[Dokumen Sumber]:

Prof. Dr. Nur Syam, M.Si

(My Official Site)

TANAMAN RADIKALISME ITU HARUS DITEBANG (3)

TANAMAN RADIKALISME ITU HARUS DITEBANG (3)
Siapapun pasti merasakan betapa penderitaan yang dialami oleh para korban terorisme yang sedang terjadi. Bagi masyarakat Indonesia, yang sebagian besar adalah masyarakat yang menjalankan agama dan kehidupannya secara wajar, pastilah akan melakukan kutukan terhadap tindakan nekad dari kaum jihadis atau kaum teroris yang dengan kesadarannya melakukan tindakan bunuh diri untuk membunuh orang lain.
Tindakan melakukan bunuh diri dengan bom yang ditujukan kepada sekelompok orang tentu bukan barang baru di kalangan kaum teroris. Mereka sudah sangat terbiasa melakukan hal ini. Mereka menyadari bahwa tindakan yang dilakukan itu dianggap sebagai kebenaran. Jihad bagi mereka adalah perang terbuka atau perang dengan jalan melakukan tindakan bom bunuh diri. Melukai atau bahkan mematikan sasaran yang dianggap tidak sependapat atau berbeda paham merupakan “kewajiban” yang harus ditunaikan.
Di dalam konteks ini, maka tindakan melakukan bom bunuh diri adalah strategi yang dianggap mewakili perintah agama. Begitulah tafsir mereka tentang tindakannya itu. Di kala jihad dimaknai sebagai perang melawan yang dianggap berbeda paham, keyakinan dan perilaku, maka bagi mereka sah-sah saja melakukannya. Tafsir seperti ini yang selama ini dijadikan sebagai referensi di kalangan kaum jihadis yang sudah mengakar kuat di dalam mindsetnya.
Bagi kalangan umum, tindakan melakukan bom bunuh diri dengan target sekumpulan orang adalah tindakan biadab dan extra ordinary crime. Bagi kelompok ini, tentu tidak masuk akal bahwa seseorang dengan kenekadan tertentu membunuh dirinya sendiri untuk tujuan yang diyakininya benar. Bagi mereka yang menjalankan agamanya dengan keyakinan seperti itu, maka tiada kebenaran yang plural. Kebenaran itu tunggal dan tafsir kebenaran itu hanya ada pada mereka itu.

[Data Masukan]:

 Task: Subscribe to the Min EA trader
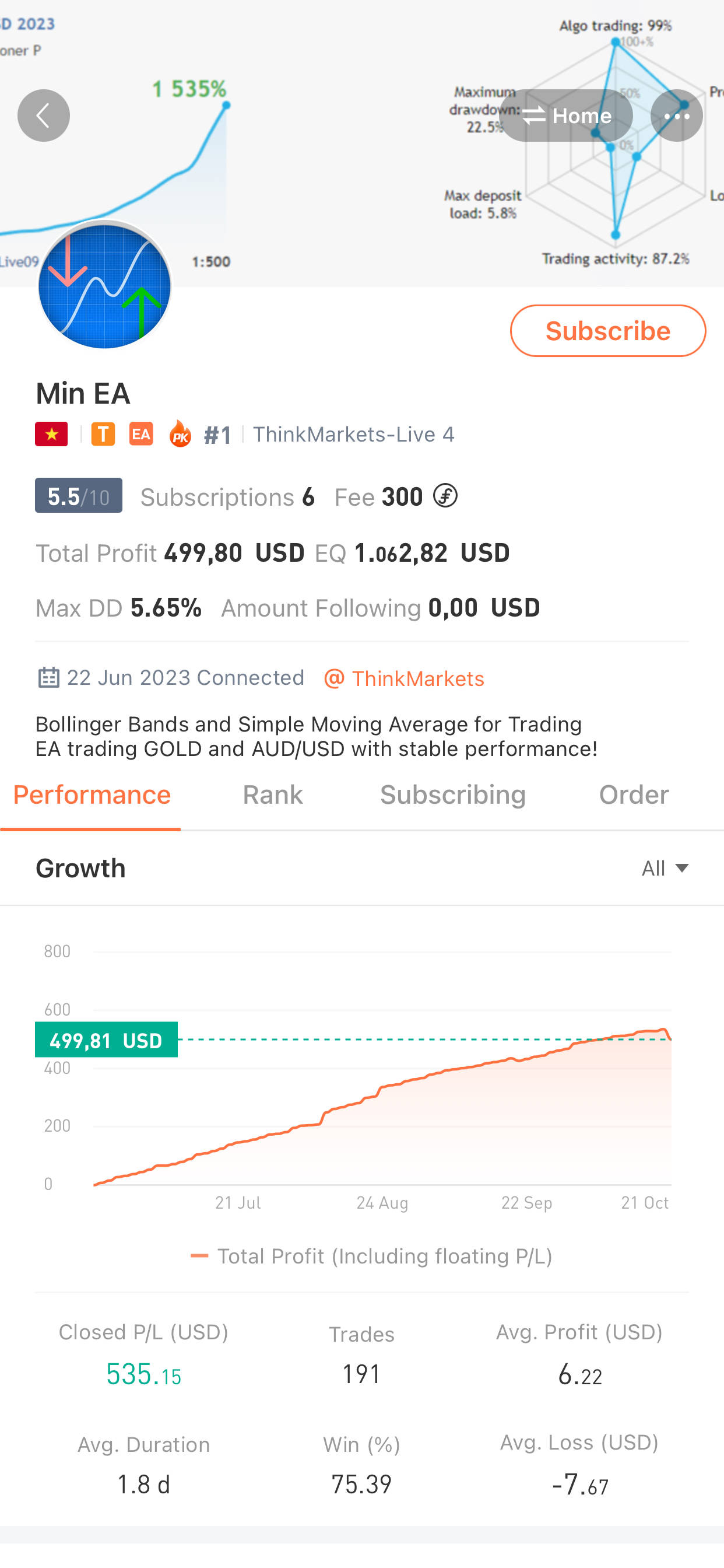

---

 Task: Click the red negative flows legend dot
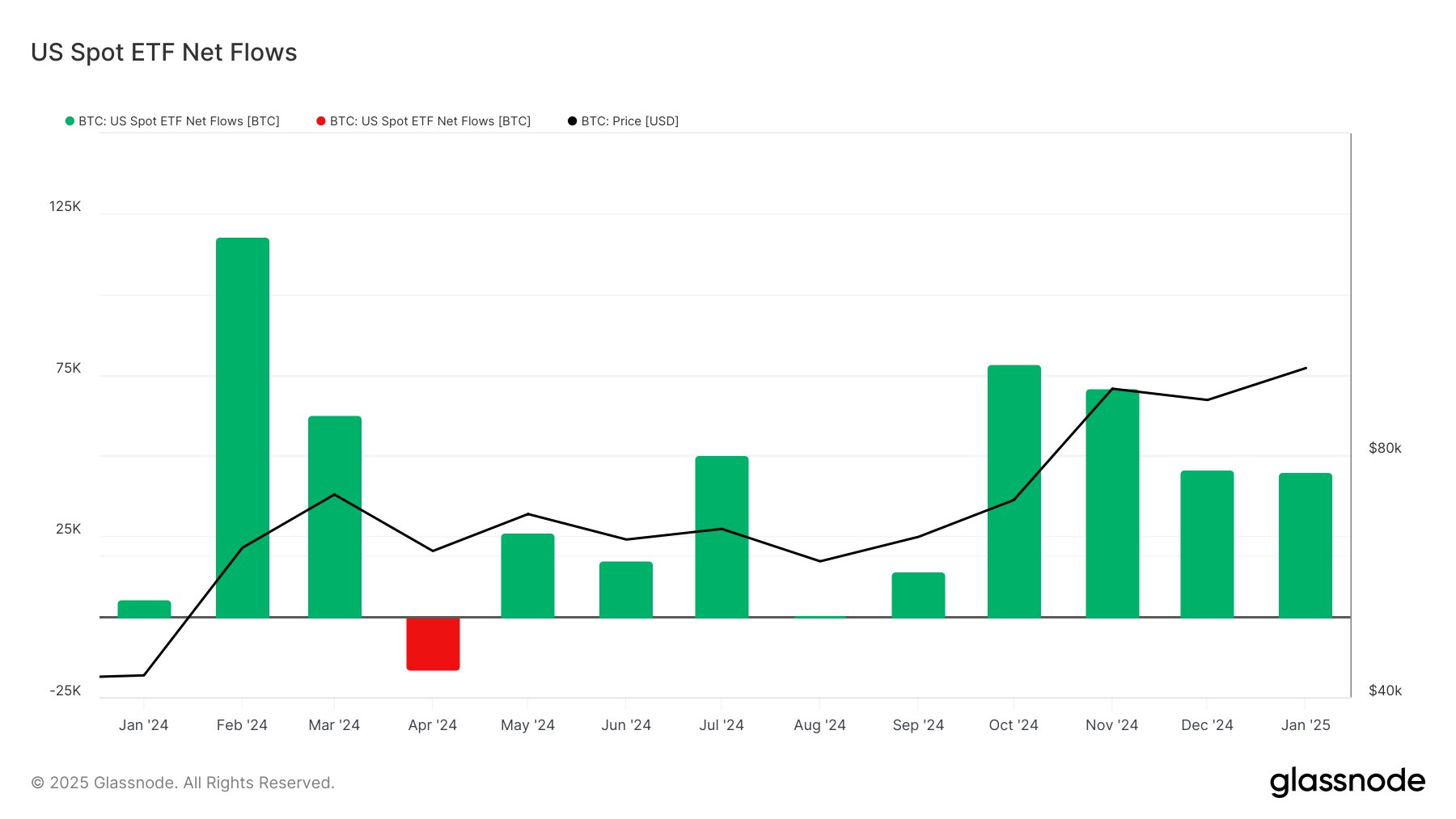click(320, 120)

---

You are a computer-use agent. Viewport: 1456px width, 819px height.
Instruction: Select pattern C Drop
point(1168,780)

[Tugas Tertulis]:
**1)** Ubahlah baris-baris data di antara baris yang memuat "You are a computer-use" dan baris yang memuat "point(1168,780)", termasuk kedua baris itu, dengan mengganti "pattern" menjadi "template" tanpa mengubah bagian lainnya.
**2)** Lanjutkan tulisan tentang radikalisme dan terorisme itu mulai dari kalimat terakhir yang ada.

[Kunci Jawaban]:
**1)**
You are a computer-use agent. Viewport: 1456px width, 819px height.
Instruction: Select template C Drop
point(1168,780)

**2)**
Bom bunuh diri yang dilakukan di beberapa gereja (Gereja Kristen Indonesia Surabaya, Gereja Pantekosta Pusat di Surabaya, dan Gereja Katolik Santa Maria Tak Bercela), Polwiltabes Surabaya dan juga terjadinya peledakan di Rusun Wonocolo tentu bisa menggambarkan bahwa kaum teroris itu memang telah mempersiapkan dengan sangat baik tentang bagaimana mengejutkan pemerintah dan masyarakat bahwa mereka tidak main-main. Satu keluarga –suami, isteri, dan anak-anaknya—melakukan tindakan bom bunuh diri secara bersamaan dengan pembagian tugas yang jelas. Bahkan sebelum mereka menjalankan tugas masih sempat berpelukan sebagai perpisahan di dunia. Mereka tentu meyakini bahwa begitu bom meledak dan mereka mati, maka sesegera mereka akan bersatu kembali. Ajaran mati syahid karena bom bunuh diri begitu telah tertanam dengan sangat kuat dan mempengaruhi terhadap seluruh mindsetnya. You Only Die Once (YODO) dan You Only Life Once (YOLO), maka pilihan melakukan bom bunuh diri merupakan kewajiban. “Isy kariman aw muth syahidan”. Dan pilihannya ialah mati syahid dalam keyakinannya.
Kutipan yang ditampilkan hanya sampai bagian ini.